◆ EXERCISE: Please revise the stretch from the entry line "Close the Windows Task Manager window" through the end of the entries, swapping "Click" for "Press" and leaving everything else as it is. Omit the pictures from your answer.

◆ DATA FOR THIS EXERCISE:
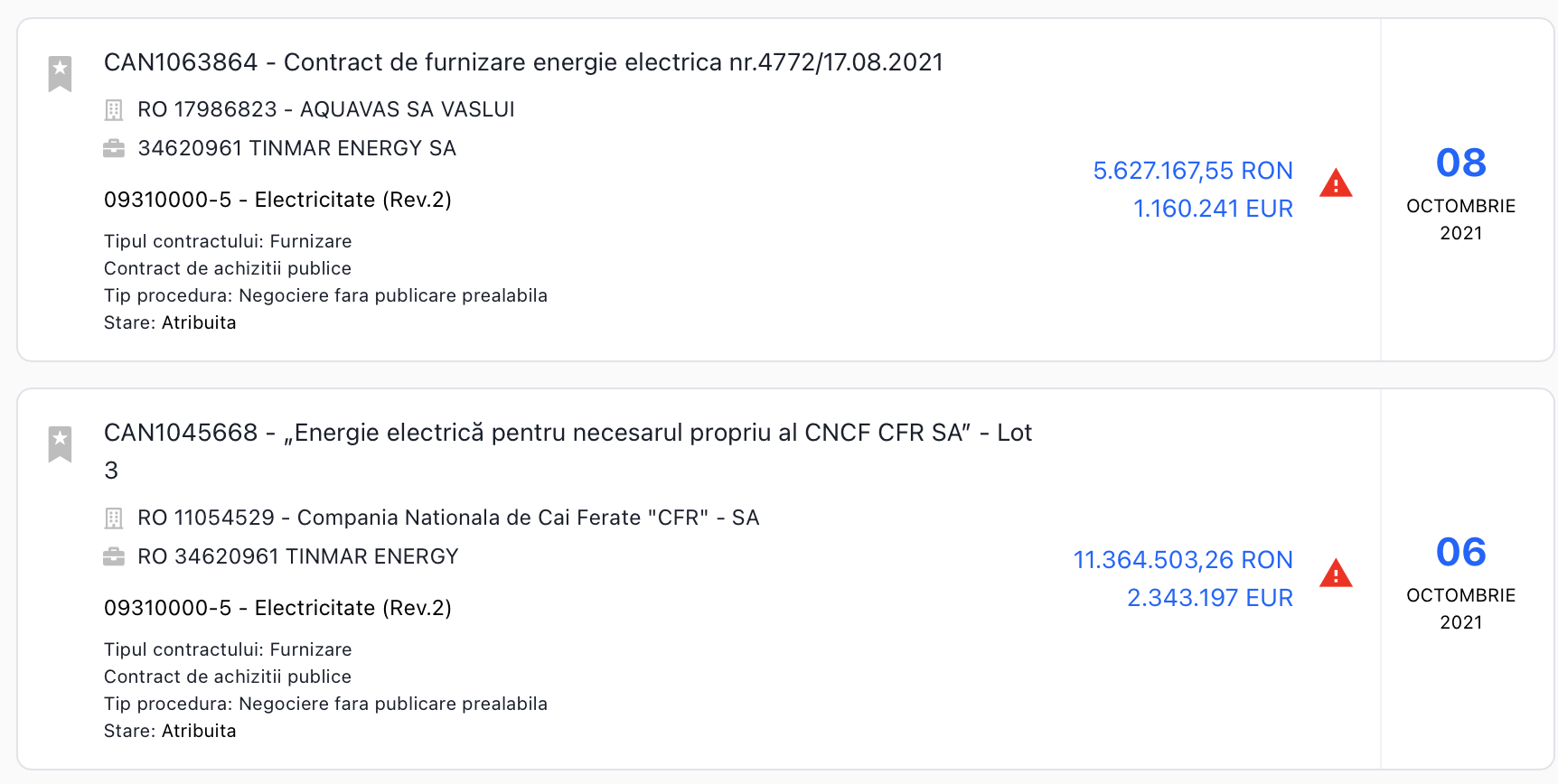Bookmark the CAN1045668 contract
The height and width of the screenshot is (784, 1558).
point(60,443)
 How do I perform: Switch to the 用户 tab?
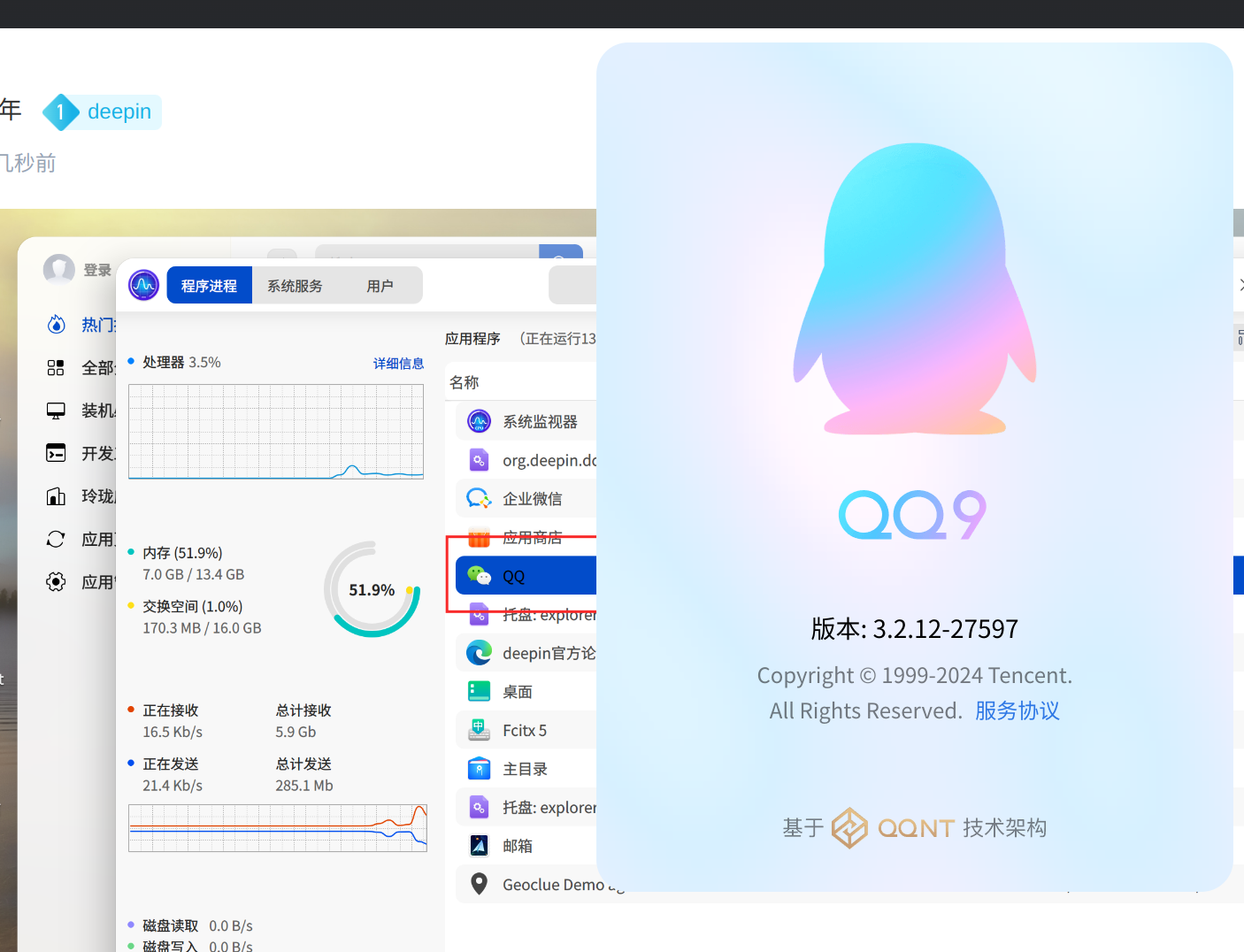pyautogui.click(x=380, y=286)
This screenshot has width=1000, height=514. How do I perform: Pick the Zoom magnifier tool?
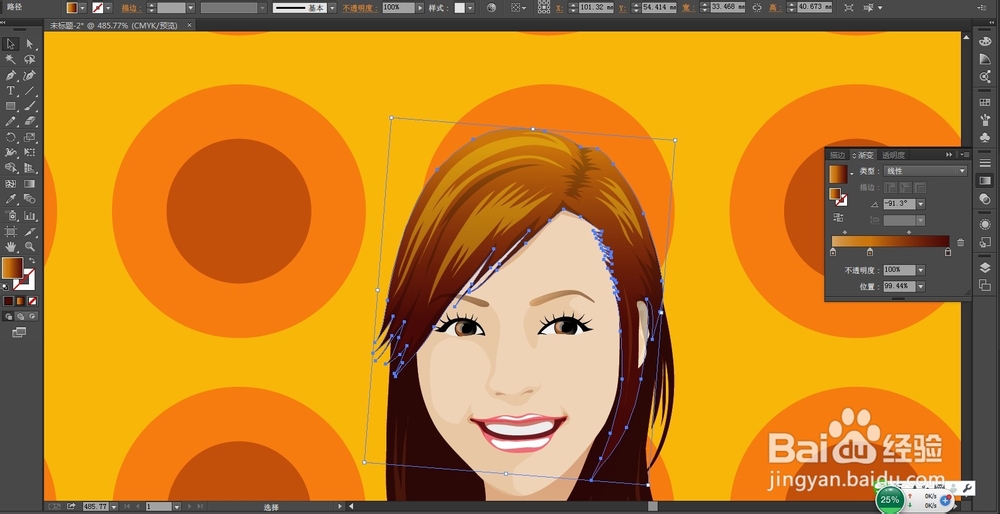coord(30,245)
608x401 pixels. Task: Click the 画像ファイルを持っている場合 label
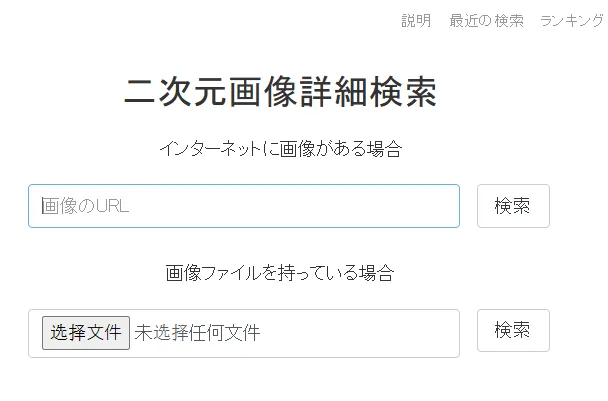(280, 272)
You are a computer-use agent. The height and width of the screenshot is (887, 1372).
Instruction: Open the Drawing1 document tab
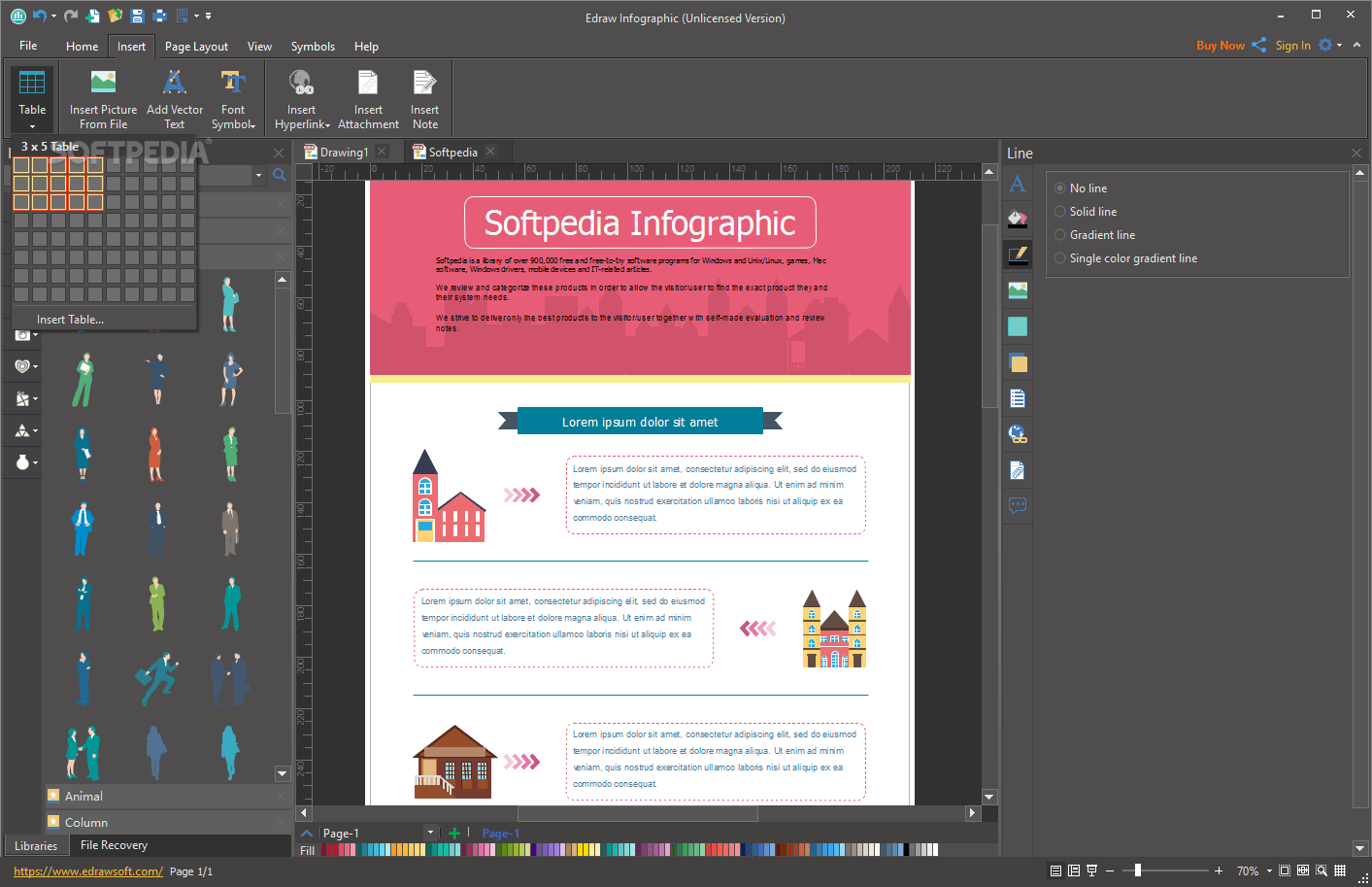[x=345, y=152]
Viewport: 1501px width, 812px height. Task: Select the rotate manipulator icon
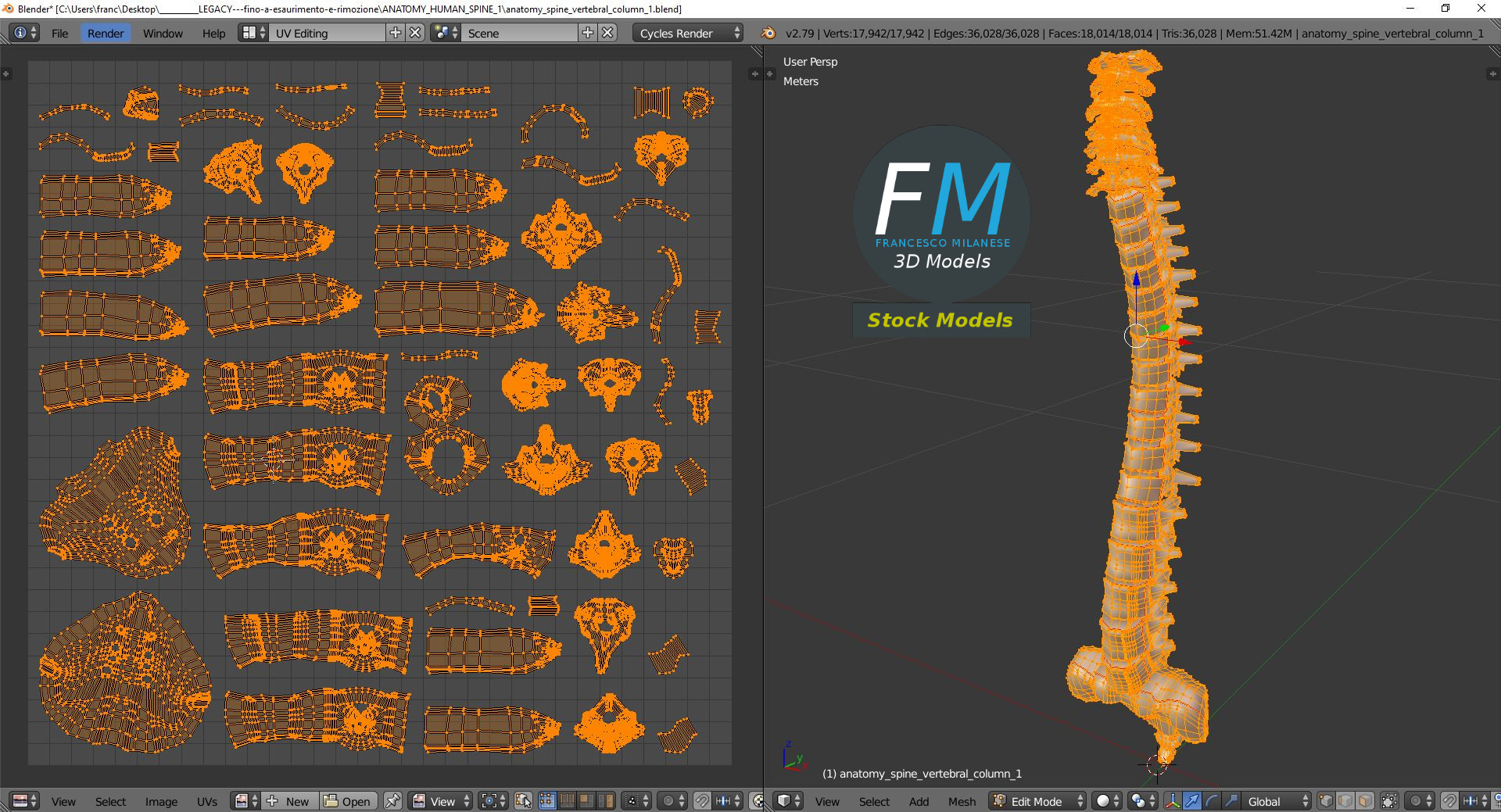click(x=1213, y=801)
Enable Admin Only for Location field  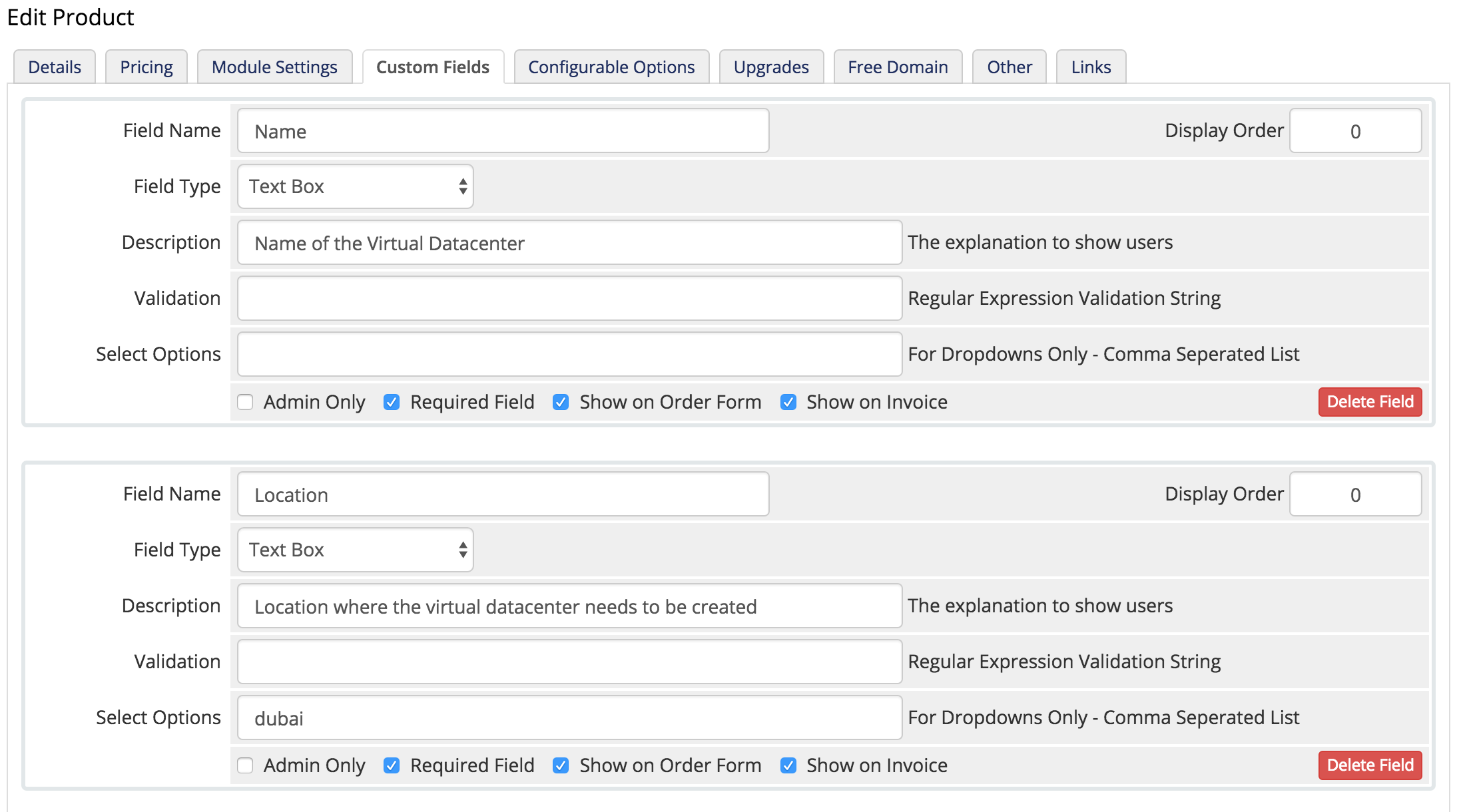[245, 765]
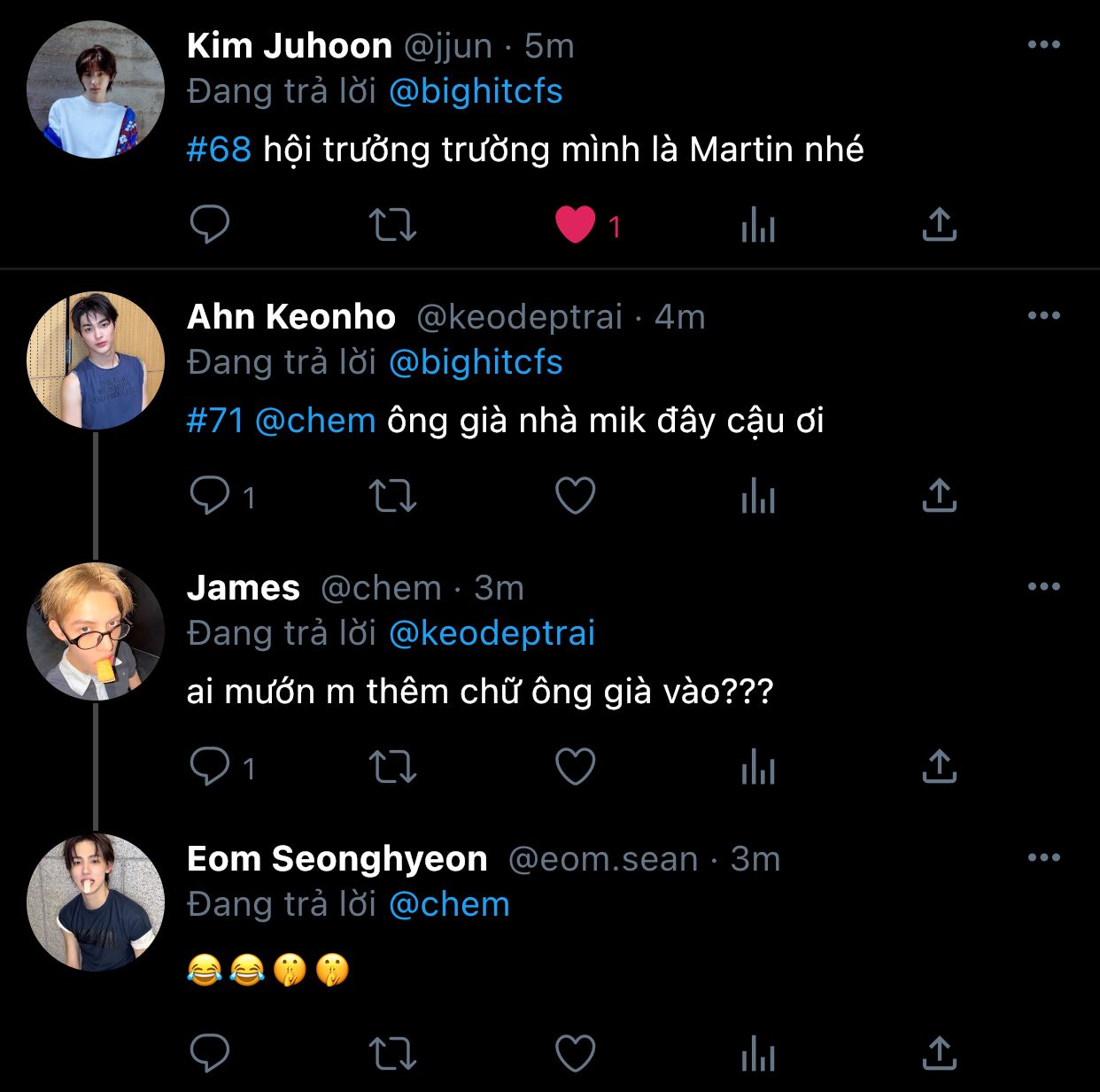Open more options for Kim Juhoon's tweet
The image size is (1100, 1092).
point(1044,45)

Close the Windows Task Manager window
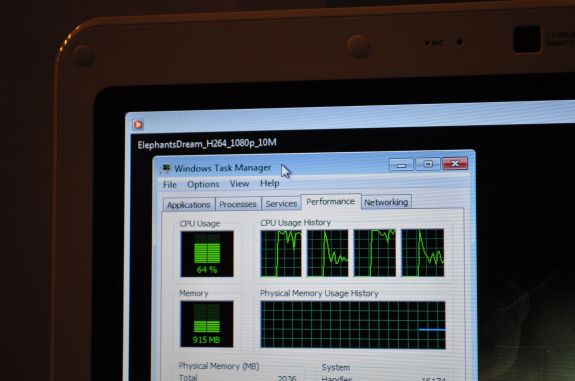[x=455, y=163]
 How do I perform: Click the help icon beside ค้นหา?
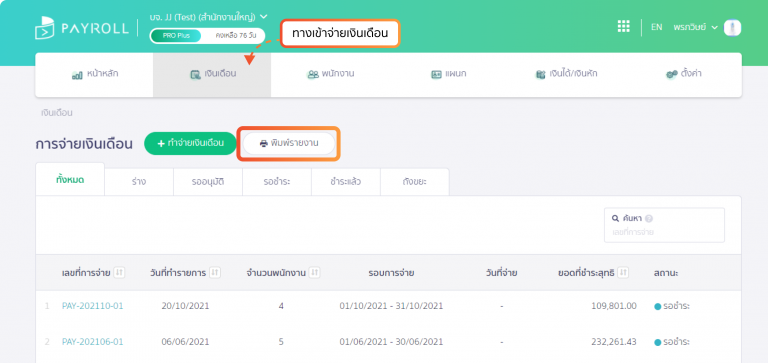[649, 219]
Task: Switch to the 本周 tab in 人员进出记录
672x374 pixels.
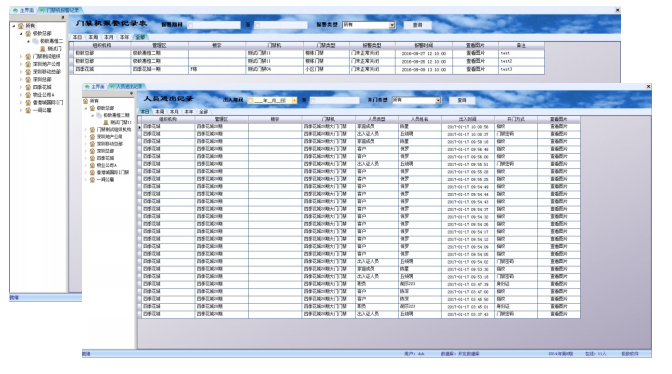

◆ RESULT OF THIS EXERCISE:
Close the Windows Task Manager window
[x=455, y=163]
 How do I perform: Press the help icon beside ค้นหา?
[649, 219]
Task: Switch to the 本周 tab in 人员进出记录
672x374 pixels.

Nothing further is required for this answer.